However, celebrity is not what Franzen wanted, but readers who know their place. Habitual readers gain substance in the act of reading and assemble a community by sharing texts (not gossip), Franzen says approvingly of Heath’s sociology of books, but for writers, Heath tells him, “the important dialogue in your life is with the authors of the books you read.”

The relationship between ordinary reader and extraordinary writer, for Franzen, is a loneliness made sacred by the knowledge -- not the fact -- of each other’s presence. When, in “How to Be Alone,” Franzen complains of television, the Internet and globalization -- that is, the general distractiveness of culture today -- he’s talking about straying from a Puritan faith in the received Word: reading novels as a substitute for Calvinism.

“Though it hasn’t quite happened yet,” Franzen writes in the essay “Scavenging,” “we writers now easily foresee the day when the old generation of readers has gotten tired and no new generation has taken its place: when we ourselves are all that will remain of our audience.” Then, they’ll be like today’s poets. Franzen calls that foreboding “tragic realism”; it is another moment (often in “How to Be Alone”) when Franzen conflates existential questions and the details of his biography.
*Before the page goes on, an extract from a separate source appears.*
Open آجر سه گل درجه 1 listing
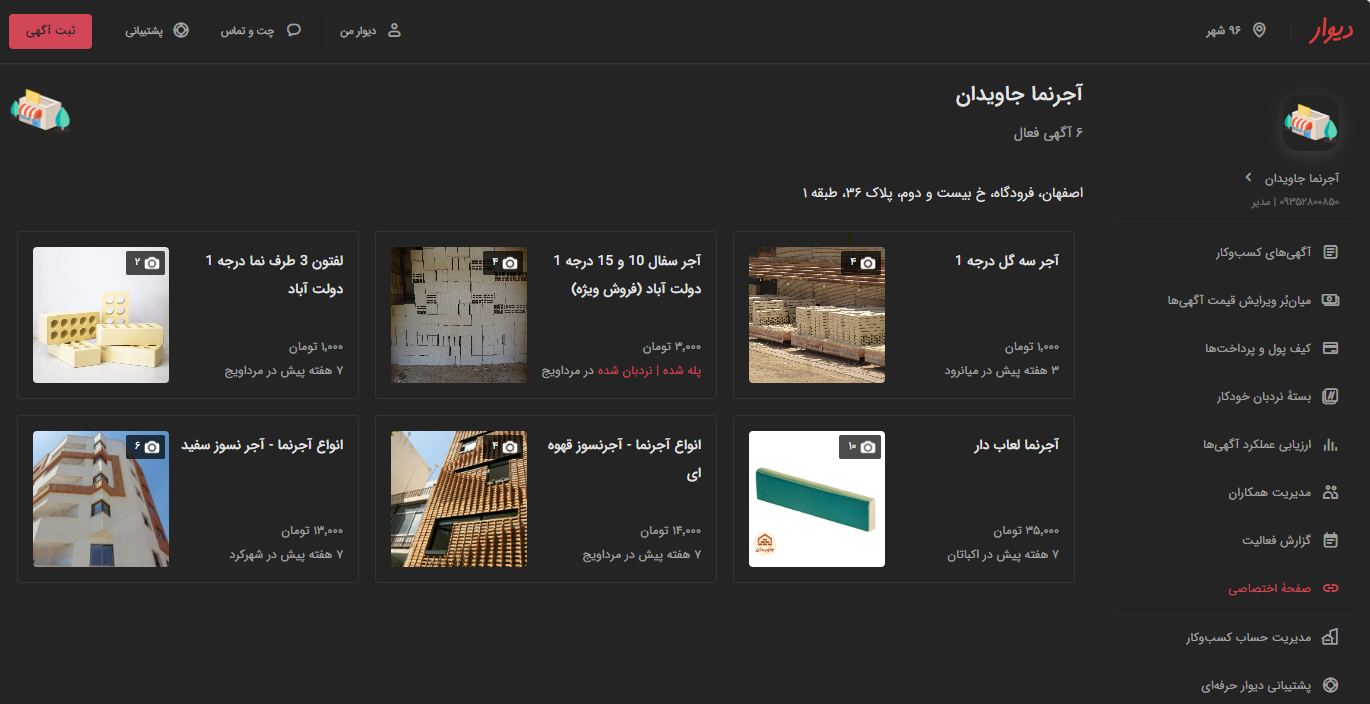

There is an unpleasant, grasping quality in this, as though Franzen actually thought Winfrey’s approval had damaged his reputation, and “How to Be Alone” is the means to keep his membership in the New York writers’ boys club while he waits alone, melancholy but brave, to be famous for the writers who will come after him.

Blaise Pascal, who was more than half a Calvinist himself, once said, “I have often said that all of a man’s misfortune comes from not knowing how to sit quietly in his room.” To which Franzen seemingly would agree -- with a modification -- that one should sit quietly in one’s room reading a book by Jonathan Franzen.